First published in December, 2012.

Last week I attended the Forbes Healthcare Summit in New York City. Over 200 healthcare leaders converged on Lincoln Center to discuss and forecast the future of healthcare in the U.S. The heady atmosphere of the conference will provide material for a number of blogs. In this blog I would like to focus on two different visions for the future that emerged in the conference. The first vision is an extension of our current trajectory in which space-age technology yields dramatic, but expensive, health outcomes. The second vision is one in which common-sense medicine produces low-cost very good health over a large segment of the population, but is not necessarily designed to accommodate specialized high-technology procedures.

Gov. Rick Perry of Texas championed the high-technology vision. Perry outlined how certain policies in Texas, such as tort reform and no income tax, attracted high-end medical specialists to the state. This set the state up as a destination for medical tourism that attracted very sick patients from all over the U.S. and wealthy patients from all over the world. This provided the state with a healthy income. When asked whether this process should be implemented nationally, he claimed that the federal government was not able to deliver on a vision like this.
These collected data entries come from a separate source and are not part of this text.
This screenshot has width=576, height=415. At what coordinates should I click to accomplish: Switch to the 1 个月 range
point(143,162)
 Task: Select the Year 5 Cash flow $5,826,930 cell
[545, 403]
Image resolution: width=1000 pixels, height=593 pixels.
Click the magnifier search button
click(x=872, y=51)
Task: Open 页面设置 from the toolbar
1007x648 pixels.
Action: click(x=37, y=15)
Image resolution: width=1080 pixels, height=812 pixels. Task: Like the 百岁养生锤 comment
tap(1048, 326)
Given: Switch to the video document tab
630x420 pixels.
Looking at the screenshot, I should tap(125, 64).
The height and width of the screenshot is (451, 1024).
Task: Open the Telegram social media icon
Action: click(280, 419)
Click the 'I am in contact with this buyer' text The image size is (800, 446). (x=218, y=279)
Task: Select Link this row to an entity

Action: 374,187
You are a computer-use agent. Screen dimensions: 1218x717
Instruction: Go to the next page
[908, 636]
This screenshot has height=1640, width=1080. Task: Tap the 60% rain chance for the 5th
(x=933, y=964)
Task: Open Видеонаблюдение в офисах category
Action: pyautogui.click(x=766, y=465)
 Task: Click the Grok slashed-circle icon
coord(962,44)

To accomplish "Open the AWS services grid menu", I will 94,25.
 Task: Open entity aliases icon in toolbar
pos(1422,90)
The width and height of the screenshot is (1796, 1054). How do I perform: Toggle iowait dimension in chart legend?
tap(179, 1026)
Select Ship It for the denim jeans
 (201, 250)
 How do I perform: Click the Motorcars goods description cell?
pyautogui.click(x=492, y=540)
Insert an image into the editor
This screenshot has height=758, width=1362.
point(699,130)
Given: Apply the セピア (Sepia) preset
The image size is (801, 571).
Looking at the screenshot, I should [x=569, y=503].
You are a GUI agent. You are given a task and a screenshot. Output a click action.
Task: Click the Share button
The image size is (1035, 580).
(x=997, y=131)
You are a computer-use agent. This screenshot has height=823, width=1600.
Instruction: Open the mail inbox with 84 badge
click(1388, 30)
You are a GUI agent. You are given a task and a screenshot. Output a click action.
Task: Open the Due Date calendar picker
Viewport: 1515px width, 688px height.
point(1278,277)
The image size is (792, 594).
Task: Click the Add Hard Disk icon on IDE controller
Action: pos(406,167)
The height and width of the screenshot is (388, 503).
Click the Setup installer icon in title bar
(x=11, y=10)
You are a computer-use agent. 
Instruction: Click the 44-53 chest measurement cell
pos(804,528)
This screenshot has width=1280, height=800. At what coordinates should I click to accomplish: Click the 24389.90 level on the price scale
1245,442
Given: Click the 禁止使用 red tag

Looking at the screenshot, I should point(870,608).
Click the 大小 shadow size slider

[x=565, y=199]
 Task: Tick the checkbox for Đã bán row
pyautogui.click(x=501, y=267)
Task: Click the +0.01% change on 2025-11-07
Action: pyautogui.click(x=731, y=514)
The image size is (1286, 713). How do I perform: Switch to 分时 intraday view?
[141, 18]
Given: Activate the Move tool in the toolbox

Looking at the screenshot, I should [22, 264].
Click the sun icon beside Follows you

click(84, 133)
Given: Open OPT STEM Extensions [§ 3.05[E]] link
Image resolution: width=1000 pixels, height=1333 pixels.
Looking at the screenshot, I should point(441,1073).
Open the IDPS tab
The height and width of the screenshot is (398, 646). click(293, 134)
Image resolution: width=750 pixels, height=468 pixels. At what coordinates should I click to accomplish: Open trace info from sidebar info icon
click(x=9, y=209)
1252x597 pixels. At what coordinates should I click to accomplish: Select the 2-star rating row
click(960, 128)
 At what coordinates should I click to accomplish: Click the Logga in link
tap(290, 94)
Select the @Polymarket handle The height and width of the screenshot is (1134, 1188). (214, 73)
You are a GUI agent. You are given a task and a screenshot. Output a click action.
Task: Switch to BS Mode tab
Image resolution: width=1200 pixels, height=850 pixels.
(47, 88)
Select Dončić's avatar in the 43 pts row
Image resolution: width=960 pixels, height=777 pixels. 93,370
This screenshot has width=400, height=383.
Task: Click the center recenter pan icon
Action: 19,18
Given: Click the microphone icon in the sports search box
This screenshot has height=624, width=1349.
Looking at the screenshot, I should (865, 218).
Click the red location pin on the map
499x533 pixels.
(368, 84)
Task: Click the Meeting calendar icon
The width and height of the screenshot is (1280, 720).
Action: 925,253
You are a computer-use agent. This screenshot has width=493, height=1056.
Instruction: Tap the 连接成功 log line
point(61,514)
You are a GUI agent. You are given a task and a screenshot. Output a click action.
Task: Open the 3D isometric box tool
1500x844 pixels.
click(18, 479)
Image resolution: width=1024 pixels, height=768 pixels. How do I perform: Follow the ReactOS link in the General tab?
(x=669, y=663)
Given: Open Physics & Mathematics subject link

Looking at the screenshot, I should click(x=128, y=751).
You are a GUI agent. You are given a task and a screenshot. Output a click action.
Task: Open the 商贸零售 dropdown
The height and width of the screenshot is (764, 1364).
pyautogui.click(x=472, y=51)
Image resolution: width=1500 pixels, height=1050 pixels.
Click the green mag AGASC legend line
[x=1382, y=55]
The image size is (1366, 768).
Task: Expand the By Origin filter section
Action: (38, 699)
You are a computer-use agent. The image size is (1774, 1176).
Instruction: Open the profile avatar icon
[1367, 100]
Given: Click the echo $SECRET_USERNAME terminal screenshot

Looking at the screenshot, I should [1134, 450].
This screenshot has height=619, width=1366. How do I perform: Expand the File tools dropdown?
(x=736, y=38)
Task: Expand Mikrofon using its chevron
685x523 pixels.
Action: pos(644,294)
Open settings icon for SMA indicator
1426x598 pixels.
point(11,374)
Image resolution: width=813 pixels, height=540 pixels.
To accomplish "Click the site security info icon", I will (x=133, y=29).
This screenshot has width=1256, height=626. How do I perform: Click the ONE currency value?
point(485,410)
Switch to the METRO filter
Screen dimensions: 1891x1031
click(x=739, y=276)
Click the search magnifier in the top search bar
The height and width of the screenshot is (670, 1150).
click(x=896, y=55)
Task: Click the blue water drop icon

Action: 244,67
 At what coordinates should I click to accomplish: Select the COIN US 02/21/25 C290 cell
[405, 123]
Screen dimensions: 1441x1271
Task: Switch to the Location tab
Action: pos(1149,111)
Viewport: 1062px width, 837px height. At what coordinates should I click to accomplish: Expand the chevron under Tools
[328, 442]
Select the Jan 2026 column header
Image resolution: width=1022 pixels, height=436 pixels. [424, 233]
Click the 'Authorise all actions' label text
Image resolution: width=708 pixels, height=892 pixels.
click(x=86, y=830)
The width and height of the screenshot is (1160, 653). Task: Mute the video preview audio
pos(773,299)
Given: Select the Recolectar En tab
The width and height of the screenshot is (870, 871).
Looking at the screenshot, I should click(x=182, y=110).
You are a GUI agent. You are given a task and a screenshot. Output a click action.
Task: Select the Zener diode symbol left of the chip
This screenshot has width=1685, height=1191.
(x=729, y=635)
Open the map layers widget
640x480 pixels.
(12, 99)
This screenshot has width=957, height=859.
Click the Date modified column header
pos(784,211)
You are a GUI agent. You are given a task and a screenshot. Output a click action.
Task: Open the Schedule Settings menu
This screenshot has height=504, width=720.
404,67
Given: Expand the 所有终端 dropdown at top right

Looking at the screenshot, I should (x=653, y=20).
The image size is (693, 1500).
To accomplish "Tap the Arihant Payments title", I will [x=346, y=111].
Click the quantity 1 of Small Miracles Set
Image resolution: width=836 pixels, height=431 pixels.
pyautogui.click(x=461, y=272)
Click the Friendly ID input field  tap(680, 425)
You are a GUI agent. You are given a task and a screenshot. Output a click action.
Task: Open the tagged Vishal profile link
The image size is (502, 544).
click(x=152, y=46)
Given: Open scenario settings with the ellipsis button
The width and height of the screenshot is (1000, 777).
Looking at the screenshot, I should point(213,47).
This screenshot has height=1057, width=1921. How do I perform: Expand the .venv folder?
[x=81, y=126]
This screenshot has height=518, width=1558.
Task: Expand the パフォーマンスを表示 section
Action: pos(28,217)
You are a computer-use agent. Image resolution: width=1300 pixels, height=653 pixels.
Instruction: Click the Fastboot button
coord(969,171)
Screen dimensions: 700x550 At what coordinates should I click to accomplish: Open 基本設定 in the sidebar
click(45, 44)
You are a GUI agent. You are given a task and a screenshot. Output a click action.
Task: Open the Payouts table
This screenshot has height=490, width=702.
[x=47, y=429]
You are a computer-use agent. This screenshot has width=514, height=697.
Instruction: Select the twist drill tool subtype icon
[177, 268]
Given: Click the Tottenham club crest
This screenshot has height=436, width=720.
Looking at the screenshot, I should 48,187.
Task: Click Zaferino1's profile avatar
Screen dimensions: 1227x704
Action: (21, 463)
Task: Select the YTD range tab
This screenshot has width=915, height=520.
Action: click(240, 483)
It was clear, however, that implementation at the national level would degrade Texas’ competitive advantage over the other states. When asked about non-specialized medicine and primary care in Texas, Perry was candid that many Texans were not receiving adequate primary healthcare. He gave as an example the population along the Rio Grande that had to travel several hours to access prenatal care. He mentioned that Texas was looking into some loan forgiveness for Texas medical students who were willing to spend five years in rural settings, but clearly, when he talked about this, the sparkle was missing from his eyes.

Bradford Berk, CEO of the University of Rochester Medical Center, and David Klein, CEO of The Lifetime Healthcare Companies, a healthcare funder in the Rochester area, championed the second vision. They described a collaborative system that focused on providing low-cost high-quality healthcare at a community level. This system emerged as a cooperative arrangement between large local employers, such as Kodak and Xerox, and a first-rate medical school at the University of Rochester.  Of course, Kodak and Xerox are shadows of their former selves in Rochester, but the system they helped create still exists. The key observation was that, contrary to traditional economic theory, increased healthcare supply increases costs. This cynical view is that medical entrepreneurs increase the number of hospital beds, and then prescribe to fill the beds. The Rochester team decided to right-size the supply of healthcare in the community and to focus on outcomes. This was possible because of the economic motivations of the community businesses who were funding the healthcare and the cooperation of the medical school that drove the vision through its training and hiring policies. The Rochester community succeeded in its goal of providing low-cost high-quality healthcare. Of course, if an upstate New York resident needs a very exotic procedure, he or she may need to fly to Texas.

It is clear that the U.S. cannot continue its current course in which healthcare costs are more than 17% of GDP and outcomes are significantly behind the rest of the world. It is also clear that Americans are an optimistic people with a firm belief in the idea of progress, which manifests itself in technological and business innovation. The two visions for healthcare that were presented at the Forbes Healthcare Summit are almost caricatures, however. There is opportunity for creative individuals and institutions. Technology has not been applied evenly in healthcare.  While the U.S. can be proud of its innovations in high-technology procedures, its adoption of information technology is not even at the level of the pizza industry. Both visions emerged as a result of economic incentives, one to increase revenue, as was the case in Texas, and one to reduce costs, as was the case in upstate New York. The question now is how do we shift the incentives to create the proper mix of outcomes, cost, and risk?